» Work order
Each of the records below must be reproduced exactly.

START Records for processing

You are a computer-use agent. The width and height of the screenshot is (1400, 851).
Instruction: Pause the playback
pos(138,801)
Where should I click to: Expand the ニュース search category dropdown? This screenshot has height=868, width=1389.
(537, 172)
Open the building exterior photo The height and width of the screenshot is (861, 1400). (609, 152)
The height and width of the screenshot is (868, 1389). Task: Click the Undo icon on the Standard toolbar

END Records for processing

» Output for this task
You are a computer-use agent. The width and height of the screenshot is (1400, 851).
Instruction: Pause the playback
pos(138,801)
Where should I click to: Expand the ニュース search category dropdown? This screenshot has height=868, width=1389.
(537, 172)
Open the building exterior photo The height and width of the screenshot is (861, 1400). (609, 152)
The height and width of the screenshot is (868, 1389). Task: Click the Undo icon on the Standard toolbar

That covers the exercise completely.